ABOUT THIS TASK: Word for word, restate all of the data shown below.

Collection entries
Segment Open
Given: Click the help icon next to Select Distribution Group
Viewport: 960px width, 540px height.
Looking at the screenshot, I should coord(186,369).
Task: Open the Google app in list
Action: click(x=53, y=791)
Segment Closed
RESPONSE TO THIS TASK:
Given: Click the help icon next to Select Distribution Group
Viewport: 960px width, 540px height.
Looking at the screenshot, I should coord(186,369).
Task: Open the Google app in list
Action: click(x=53, y=791)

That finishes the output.